O pacote


Postado em 25/02/2016
O pacote
Solange Amado
Não é por nada não, mas Toquinho tá no papo. Quem é que já não desenhou um sol amarelo numa folha em branco? Aliás, ainda estou mais ou menos nesse estágio em matéria de desenho. Mas isso não importa, já que com cinco ou seis retas é fácil fazer um castelo e com dois pauzinhos faço uma chuva. Já viram como é fácil fazer um avião? Claro, bem longe no céu, e de noite, que aí todos os gatos são pardos, e eu também faço gatos, de dia, diga-se de passagem, porque os meus têm as cores que eu quero. E eu não quero gatos pardos.
Hora de dormir e eu aqui, pirando na Aquarela do Toquinho.
É quando levo o maior susto com o toque do interfone me trazendo bruscamente à realidade. Visto uma calça de pijama listrada, de um suspeitoso preto e branco cansado de tantas lavagens. Pra completar a fatiota, uma camiseta do carnaval de 2010, de um brilhante verde periquito. Até aí tudo bem, os braços de Morfeu não merecem mesmo todo o meu glamour, e é onde eu pretendo me aconchegar quando o porteiro me interfona: tem um pacote pra mim na portaria. A essa hora da noite é pouco provável que a senhora presidenta me mande algum pacote particular e especial. Eu ainda nem dei conta de desembrulhar o pacote coletivo. Talvez seja um pacote bomba, mas duvido que a Al Qaeda saiba meu endereço. Talvez Papai Noel tenha vindo por antecipação esse ano, mas esse é outro que perdeu meu endereço. A curiosidade me vence. Digo pra botar o pacote no elevador, espero na porta.
 A essa hora da noite, todas as pessoas decentes devem estar recolhidas aos seus lares. Tenho relativa segurança de que ninguém vai me confundir com alguma sem teto invadindo o prédio e procurando onde se abrigar. Abro a porta, pé ante pé, examino esquerda e direita, Poucos metros até o elevador. Dou dois passos pra fora cautelosamente e... caio nos braços do meu vizinho magro, alto e saradão. Com duas velhinhas morando na porta à esquerda e alguns adolescentes que me chamam de tia na porta seguinte, a Providencia Divina definitivamente não colaborou comigo. Nada me restava senão recolher os cacos da minha dignidade e seguir em frente. Mas doeu. Aquele olhar me examinando da cabeça aos pés disse muito. Tanto que eu poderia abrir um processo por difamação. Nada a fazer senão adotar, meio no susto, a filosofia do Bob Marley: “Não me importa que me olhem da cabeça aos pés. Não vão fazer minha cabeça, nem chegar aos meus pés”.

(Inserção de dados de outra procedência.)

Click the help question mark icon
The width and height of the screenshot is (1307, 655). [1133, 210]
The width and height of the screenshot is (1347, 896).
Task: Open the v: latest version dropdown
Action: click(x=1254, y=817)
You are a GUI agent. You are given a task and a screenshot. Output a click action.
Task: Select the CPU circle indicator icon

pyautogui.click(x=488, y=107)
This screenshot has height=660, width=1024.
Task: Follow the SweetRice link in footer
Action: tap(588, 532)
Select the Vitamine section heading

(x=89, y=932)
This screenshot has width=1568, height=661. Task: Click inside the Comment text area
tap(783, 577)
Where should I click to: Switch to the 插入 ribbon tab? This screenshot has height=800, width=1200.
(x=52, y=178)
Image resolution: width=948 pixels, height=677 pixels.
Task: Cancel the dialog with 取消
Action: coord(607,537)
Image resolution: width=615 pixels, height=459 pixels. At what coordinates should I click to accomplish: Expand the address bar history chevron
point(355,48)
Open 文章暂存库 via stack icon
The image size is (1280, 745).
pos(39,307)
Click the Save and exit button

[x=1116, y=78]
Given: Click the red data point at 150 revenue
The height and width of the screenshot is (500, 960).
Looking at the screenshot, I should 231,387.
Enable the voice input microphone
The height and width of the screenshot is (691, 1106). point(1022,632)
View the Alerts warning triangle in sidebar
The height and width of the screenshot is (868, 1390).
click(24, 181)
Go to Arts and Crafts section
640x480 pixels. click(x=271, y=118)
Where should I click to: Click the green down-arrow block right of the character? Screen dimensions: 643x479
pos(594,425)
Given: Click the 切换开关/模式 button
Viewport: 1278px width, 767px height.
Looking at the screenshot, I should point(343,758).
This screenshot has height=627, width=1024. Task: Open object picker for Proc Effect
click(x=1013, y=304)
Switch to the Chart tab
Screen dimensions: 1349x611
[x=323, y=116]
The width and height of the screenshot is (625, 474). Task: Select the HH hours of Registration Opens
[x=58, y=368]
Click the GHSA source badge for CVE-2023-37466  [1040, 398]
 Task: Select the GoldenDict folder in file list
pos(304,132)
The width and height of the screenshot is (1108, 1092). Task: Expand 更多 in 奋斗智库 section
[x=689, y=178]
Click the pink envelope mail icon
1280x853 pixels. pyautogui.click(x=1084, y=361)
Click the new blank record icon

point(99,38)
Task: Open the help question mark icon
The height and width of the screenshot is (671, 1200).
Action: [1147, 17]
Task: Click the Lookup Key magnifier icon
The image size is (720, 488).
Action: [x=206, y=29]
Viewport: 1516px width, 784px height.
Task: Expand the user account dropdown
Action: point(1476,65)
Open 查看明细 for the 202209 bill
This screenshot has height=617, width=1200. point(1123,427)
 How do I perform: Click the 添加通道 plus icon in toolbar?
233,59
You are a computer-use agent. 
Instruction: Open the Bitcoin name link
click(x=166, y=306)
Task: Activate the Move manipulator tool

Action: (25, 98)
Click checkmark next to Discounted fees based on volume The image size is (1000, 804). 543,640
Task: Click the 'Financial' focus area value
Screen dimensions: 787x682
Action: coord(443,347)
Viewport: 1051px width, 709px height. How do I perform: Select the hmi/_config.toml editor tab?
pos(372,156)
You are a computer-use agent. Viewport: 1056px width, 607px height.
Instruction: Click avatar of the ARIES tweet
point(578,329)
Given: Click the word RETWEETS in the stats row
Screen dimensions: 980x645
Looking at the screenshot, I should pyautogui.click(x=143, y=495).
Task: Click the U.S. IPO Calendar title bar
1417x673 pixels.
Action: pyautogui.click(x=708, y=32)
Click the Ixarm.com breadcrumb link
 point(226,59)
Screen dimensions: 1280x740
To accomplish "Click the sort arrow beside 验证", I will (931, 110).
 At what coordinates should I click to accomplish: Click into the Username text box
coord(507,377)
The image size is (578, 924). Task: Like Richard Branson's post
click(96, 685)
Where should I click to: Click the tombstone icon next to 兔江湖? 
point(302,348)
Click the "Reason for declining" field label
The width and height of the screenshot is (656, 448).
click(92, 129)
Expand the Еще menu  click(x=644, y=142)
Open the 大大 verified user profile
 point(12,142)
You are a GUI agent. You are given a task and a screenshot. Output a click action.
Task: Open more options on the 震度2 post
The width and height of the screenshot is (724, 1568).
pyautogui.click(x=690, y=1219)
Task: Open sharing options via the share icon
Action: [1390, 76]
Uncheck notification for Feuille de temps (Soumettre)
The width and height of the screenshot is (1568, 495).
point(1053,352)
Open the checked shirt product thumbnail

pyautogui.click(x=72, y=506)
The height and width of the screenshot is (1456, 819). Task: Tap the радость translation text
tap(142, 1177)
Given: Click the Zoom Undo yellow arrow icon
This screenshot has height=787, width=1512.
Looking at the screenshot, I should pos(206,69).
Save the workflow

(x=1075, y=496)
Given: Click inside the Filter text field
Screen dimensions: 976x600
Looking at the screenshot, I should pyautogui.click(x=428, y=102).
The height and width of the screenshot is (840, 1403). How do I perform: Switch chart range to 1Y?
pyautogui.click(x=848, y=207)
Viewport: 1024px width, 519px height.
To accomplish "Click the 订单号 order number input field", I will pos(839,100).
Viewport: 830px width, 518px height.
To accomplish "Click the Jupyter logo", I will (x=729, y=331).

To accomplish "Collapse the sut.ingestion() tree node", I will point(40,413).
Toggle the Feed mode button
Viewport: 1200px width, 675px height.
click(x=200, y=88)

Pois é, naquele momento não havia mesmo nada a fazer. o que importa é que esse é o pacote que me interessa. O que a vida me traz, e não o que o elevador veio me trazendo.
Tenho um pacote rosa e grená de encontros incomuns, aqueles que eu não posso controlar. Permito que os outros sejam, pensem, falem e sintam o que quiserem, em contrapartida, como diz aquela velha canção popular, ninguém manda na sede do meu coração.
Volto ao Toquinho: traço sonhos no papel, formas e cores. Teço palavras pra demarcar o meu terreno. Então, acolho a desaprovação do vizinho. Nunca vou vestir trajes apropriados para os encontrões da vida. Paciência. Meu sol não é amarelo, mas também, ninguém é tão normal quanto eu. Desisto.